When Sebastian Rochford’s father, the Aberdeen poet Gerard Rochford (1932-2019) passed away, the drummer decided to create a recording in his memory. He composed most of the music after his father’s death, and enlisted pianist Kit Downes as a collaborator. Downes is actually a musical switch-hitter; he is also an accomplished organist. “This Tune Your Ears Will Never Hear” opens the album mid-tempo with thick chords and snare in rhythmic unison, only to give way to a slower rendering of the tune, juxtaposed with enigmatic harmonies. “Communal Decisions” has a wayward, modal melody that becomes an overlapping duo, finally filled out with Debussyian harmonies. “Night of Quiet”  consists of slow-paced chords in intricate changes, parallel planing, and filigree phrase endings. “Ten of Us” has an ambling melody and chromatic chord progressions that recall Rimsky-Korsakov. Considerable development follows, with a floating texture that arpeggiates some of the preceding material and shares new melodic variations. The last section includes a chordal ostinato reinforced by Rochford that slows into an emphatic minor key cadence.


“Love You Grampa” is one of the most fetching of the collaborations here, with Rochford creating a lullaby rhythm behind the drum kit and Downes playing the composition’s winsome melody with delicacy and poignant phrasing. In a shuffling rhythm and with a pentatonic melody, “Silver Light” recalls folk music. “Rochford’s playing is often economical, even restrained. Yet the textures and punctuations he provides always enhance the proceedings. 
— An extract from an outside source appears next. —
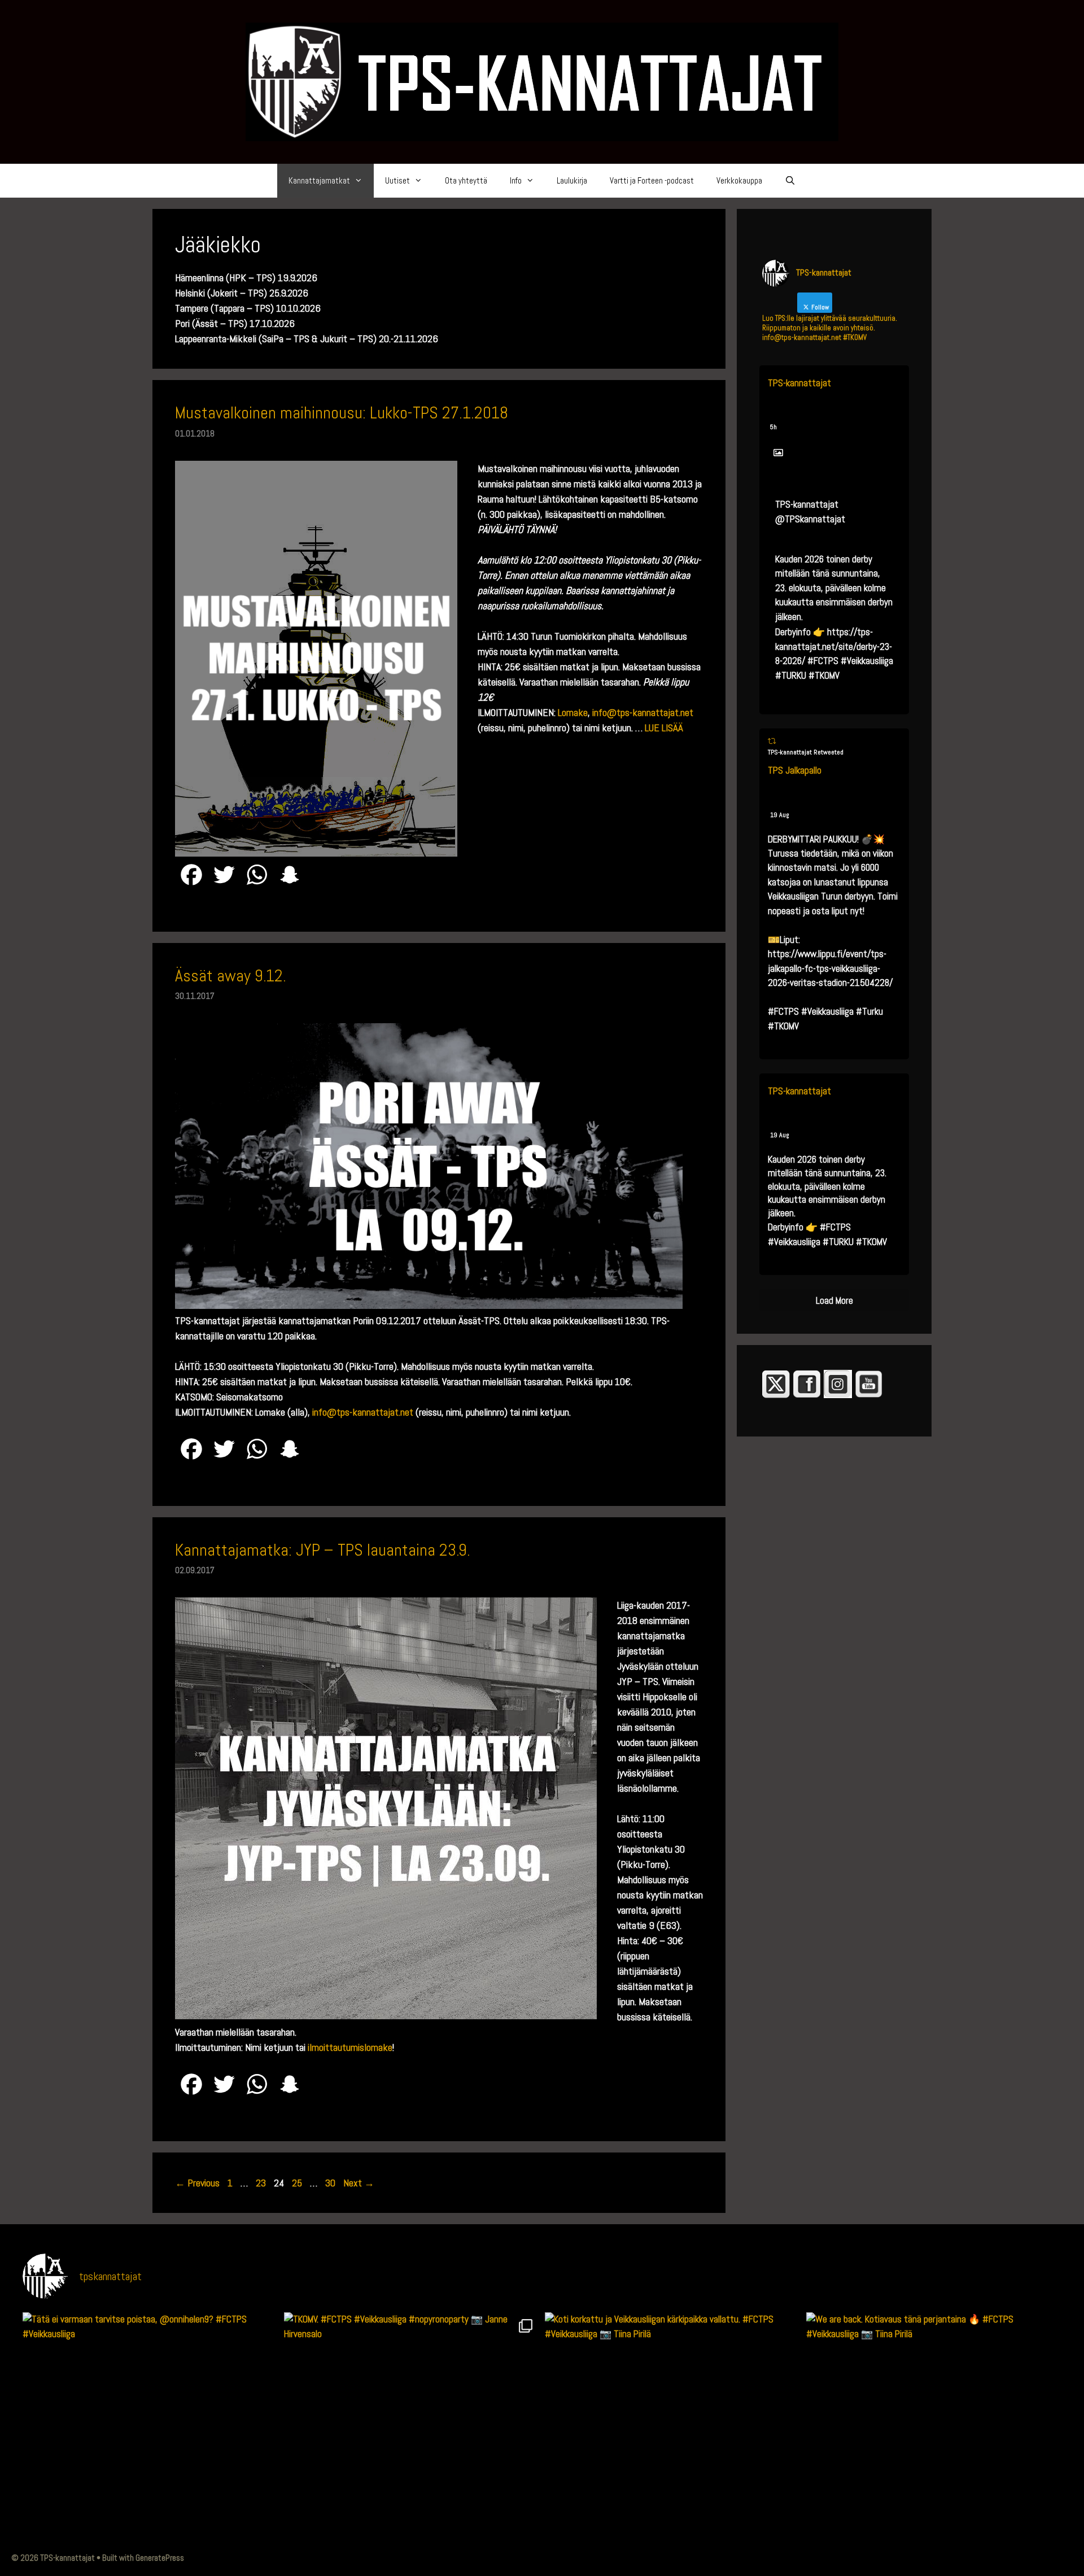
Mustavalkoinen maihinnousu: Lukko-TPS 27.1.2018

The last piece on the recording, “Even Now I Think of Her,” is in a sense co-composed by Sebastian and his father, who sang the melody to his son, suggesting it for a piece. The drummer in turn shared the melody with Downes via cell phone. It is quite an intricate tune, rendered as a folk-like ballad with warmly voiced harmonies and gentle drum fills. Bringing the project full circle to Gerard Rochford is a fitting and touching conclusion to a compelling and inspired project.